Andrew the apostle is an interesting fellow. His name is mentioned only 13 times in Scripture, usually with the added appendage, “Simon Peter’s brother.” Andrew played second fiddle to his more prominent and boisterous brother, but Andrew’s actions show something profound and powerful about his character. Whenever we see Andrew in action, he is always bringing somebody or something to Jesus! Consider the “cameo” appearances of this great servant of Christ:
Andrew brought himself to Jesus — “They immediately left their nets and followed Him” (Mark 1:18). Jesus challenged Peter and Andrew to stop being mere fishermen and to become fishers of men. Andrew jumped at this once-in-a-lifetime opportunity! Jesus offers His followers something lasting and eternal. Andrew was involved in a trade that filled men’s bellies, but Jesus offered a life of filling men’s souls. Andrew and his brother counted the cost and left everything to pursue Jesus and the “abundant life” (John 10:10). Andrew gave up his job to serve God better. How much are we willing to give up in order to present our bodies as living sacrifices (Rom. 12:1)? Will we, like Andrew, choose the eternal challenge of a walk with our Savior?

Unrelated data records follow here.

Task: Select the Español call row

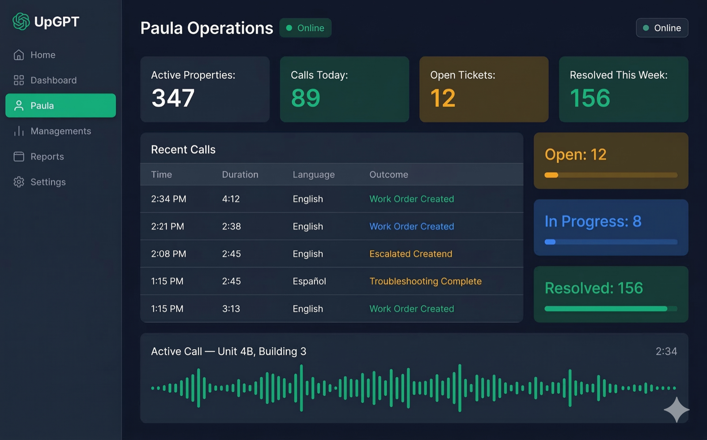Action: click(x=331, y=281)
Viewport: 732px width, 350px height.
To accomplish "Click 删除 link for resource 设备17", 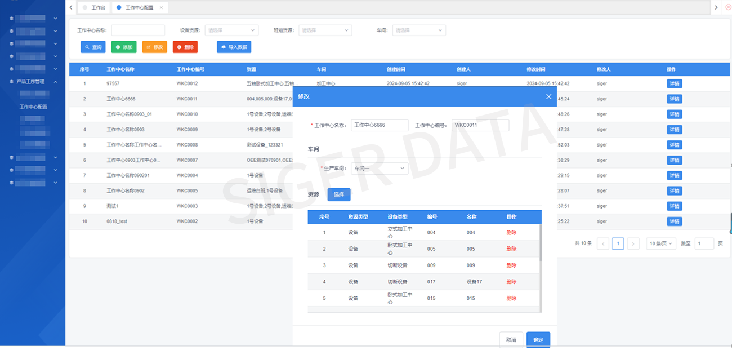I will (x=511, y=282).
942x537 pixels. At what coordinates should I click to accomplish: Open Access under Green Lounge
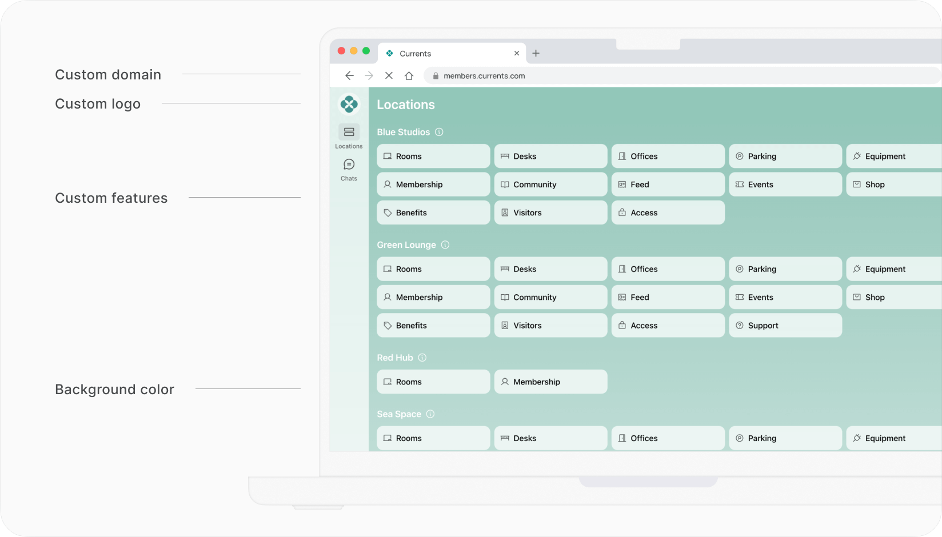coord(668,325)
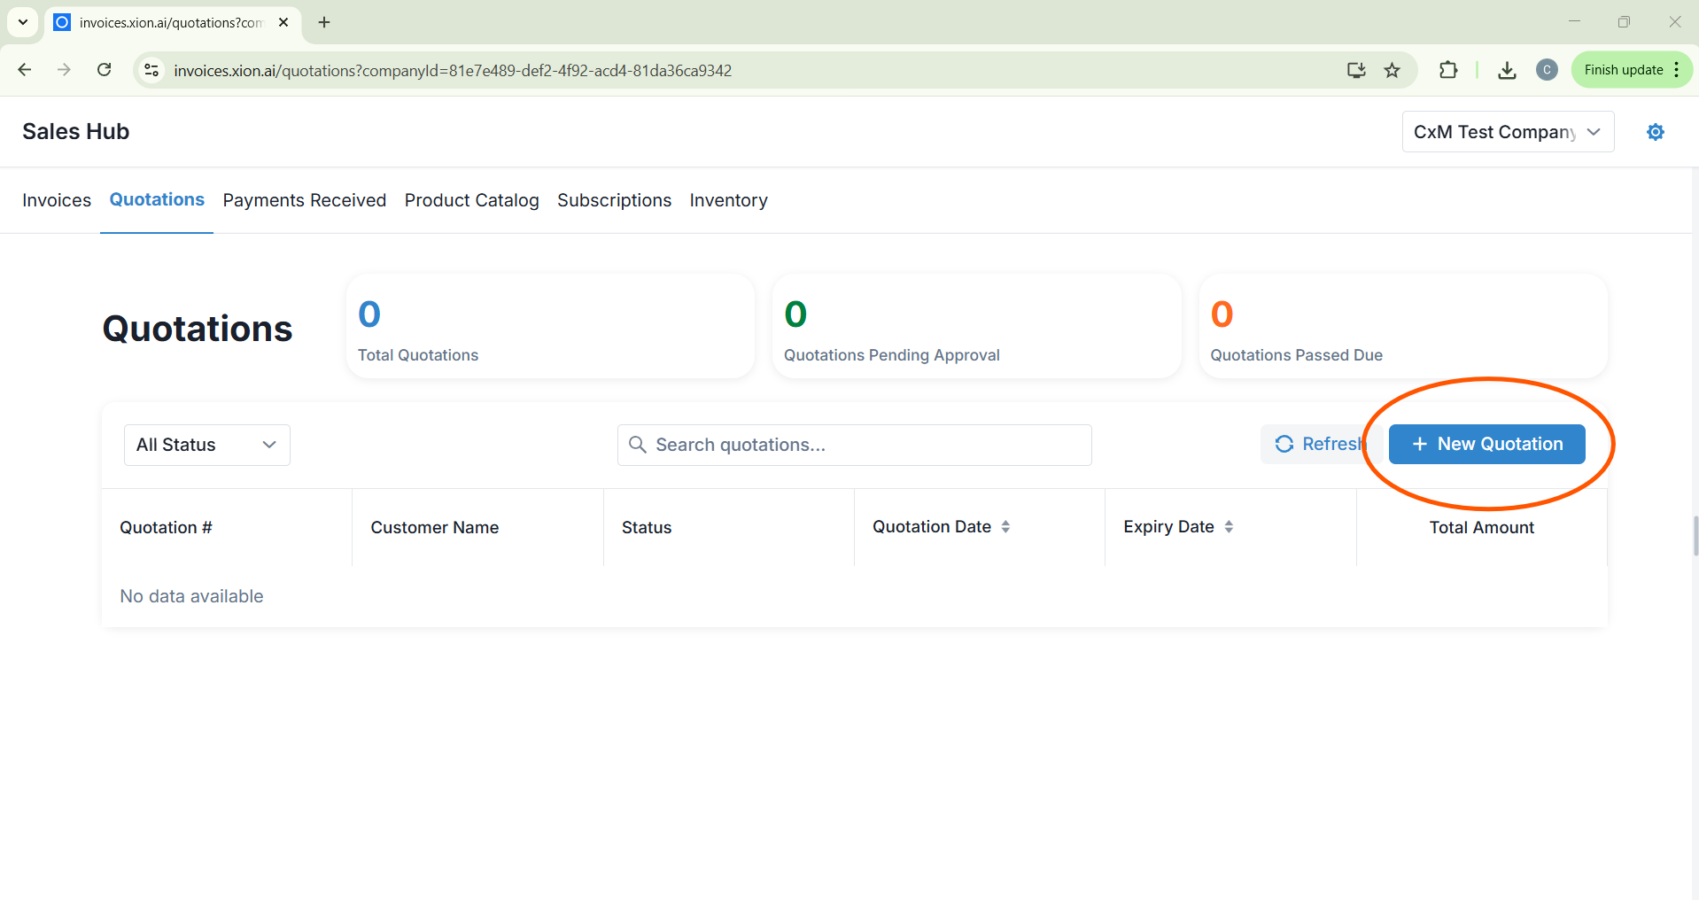
Task: View site information icon beside URL
Action: 151,70
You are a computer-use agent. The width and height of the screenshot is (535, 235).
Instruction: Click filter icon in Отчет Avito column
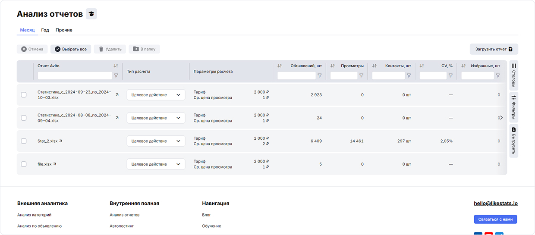(116, 75)
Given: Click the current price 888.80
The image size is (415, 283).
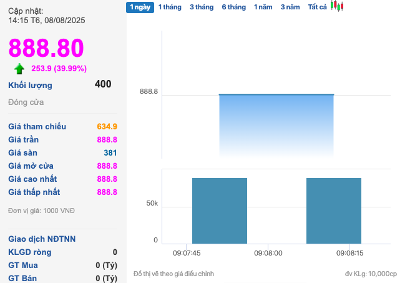Looking at the screenshot, I should [x=46, y=48].
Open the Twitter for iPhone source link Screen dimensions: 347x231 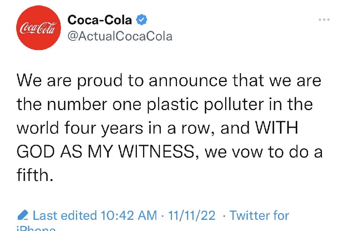(x=259, y=215)
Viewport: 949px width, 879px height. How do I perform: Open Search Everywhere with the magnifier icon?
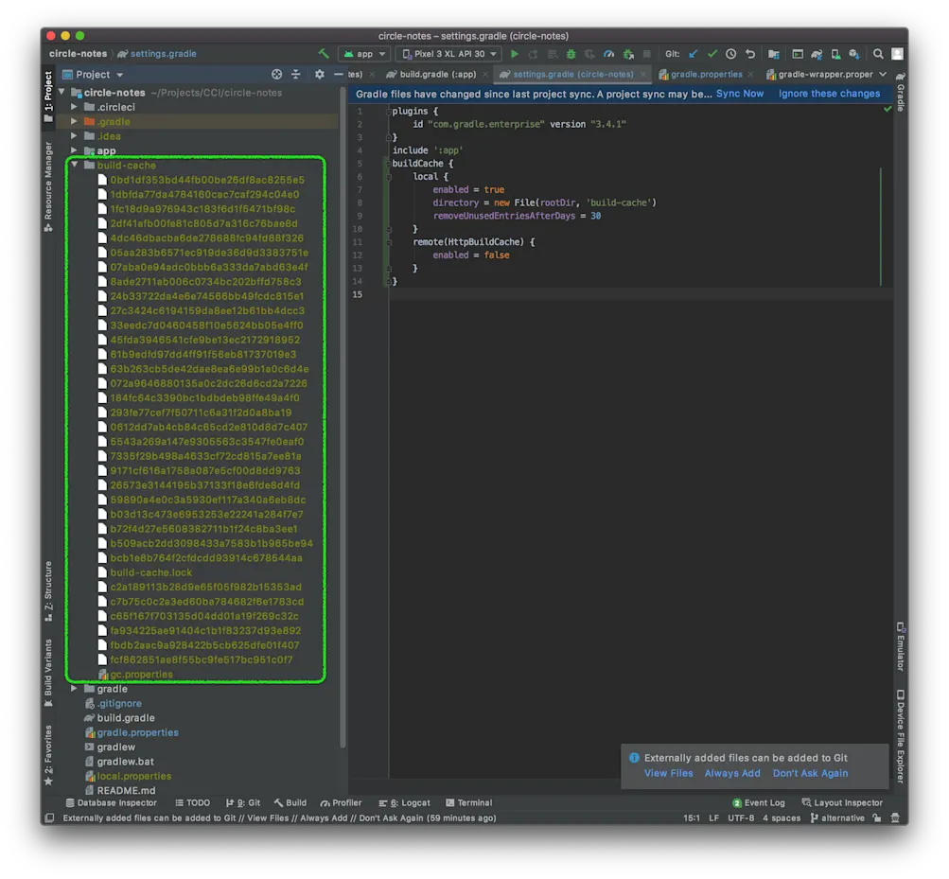click(876, 54)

Andrew brought his loved ones to Jesus — “He first found his own brother Simon and said to him, ‘We have found the Messiah!’ and he brought him to Jesus” (John 1:41-42). After spending an afternoon with the Savior, Andrew became convinced that this indeed was the Son of God (cf. John 1:35-40), and Andrew’s excitement could not be contained. People had been looking forward to the Messiah since the fall of man in Eden (cf. Gen. 3:15). Not only was Andrew convinced of Jesus’ identity, he was determined to tell others! He found his beloved brother Peter and brought him to Jesus. Whom have you told about the Savior recently? Jesus intends to make an impact not only in our lives, but also in the lives of others!
Andrew brought his troubles to Jesus — “Sir, we wish to see Jesus” (John 12:20-22). When some Greek proselytes asked Philip to see the Savior, Philip wasn’t sure what to do, so he sought the advice of his friend and fellow apostle Andrew. Andrew likewise wasn’t sure what to do, but his reaction is different that Philip’s. Instead of taking his troubles to another fallible human, Andrew took them to the Source of all power — Jesus. Where do you take your hurts, fears, and hopes? Our God wants us to, “be anxious in nothing, but pray about everything” (Phil. 4:6). Andrew knew what to do with his troubles. Are we as wise as this little-known apostle?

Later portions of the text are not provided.